Since my son came into our lives, we made it a tradition to visit my grandmother between Christmas and New Year. She lives in a small town in Bavaria called Gunzenhausen, the kind of quiet and neat place where people enjoy their routines and love it when nothing changes. Streets look the same, shops look the same, restaurants offer the same menus year after year. The hotel where we stay has been using the same napkins for breakfast for the last ten years. Life is slow in Gunzenhausen. But it's perfect for someone who never knew what slow was, for more than 60 years.
My favorite thing when I visit my grandma is to spend time with her in the kitchen, helping her cook or wash the dishes and listen to all her stories and memories from the past. At 86, I notice that she gets more emotional as she recalls certain life moments. I am not sure if the reason why the strong emotions come to surface is the event itself, or rather the haunting thought that she might not have the chance to tell that story again.
One evening after dinner, my grandma brought a large yellow binder and placed it on the kitchen table. "Here are all my family documents. From the church," she said. "You can see my family tree for five generations." Her father was born in 1901, her mother in 1902, both from Saxon families living in Ghimbav (Weidenbach) near Brasov, Romania. Her mother had her when she was 35, two years before World War II started and their lives would change forever. Her parents separated when she was very young and in 1945 when the war was over, her father was deported to Russia. When my grandma was 10 she lost her mother because of an untreated pneumonia, so she ended up being raised by an aunt. They were so poor that she could not afford going to high school, so she had to drop school and start working at age 15. She met my grandfather when she was 18. They both loved to dance. She thought her life would finally change for the better. But more hardships came along. She got married and had my mom when she was just 20 years old. Because my grandfather was an army officer, they had to move from place to place with a small child, until they finally settled in Tg-Mures. Life continued to be hard during communism when there was never enough of anything: never enough money, never enough food, only stress, struggle for survival and never ending work. She must have been blessed with some Jedi blood, otherwise I cannot explain where that inner force came from. An inner force so strong that despite all the hardship, it always propelled her forward, like an invisible rocket.
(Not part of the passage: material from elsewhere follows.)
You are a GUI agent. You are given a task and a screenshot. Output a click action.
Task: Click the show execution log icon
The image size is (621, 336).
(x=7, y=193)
Maybe we all have such a inner force, but for some of us it's still dormant. We just need a good enough reason to activate it. We need a purpose and a mission outside our immediate needs and interests. For my grandmother, that purpose was her family. She wanted us to have a better life than she had. When she talks about me and Sam, her eyes radiate with pride and happiness at the thought that it was all worth it.
Fulfillment must be such a great feeling. When you can simply say, "I have enough" and "I am enough". No more tension in your muscles, no clenched jaws, just a smile and a feeling of lightness.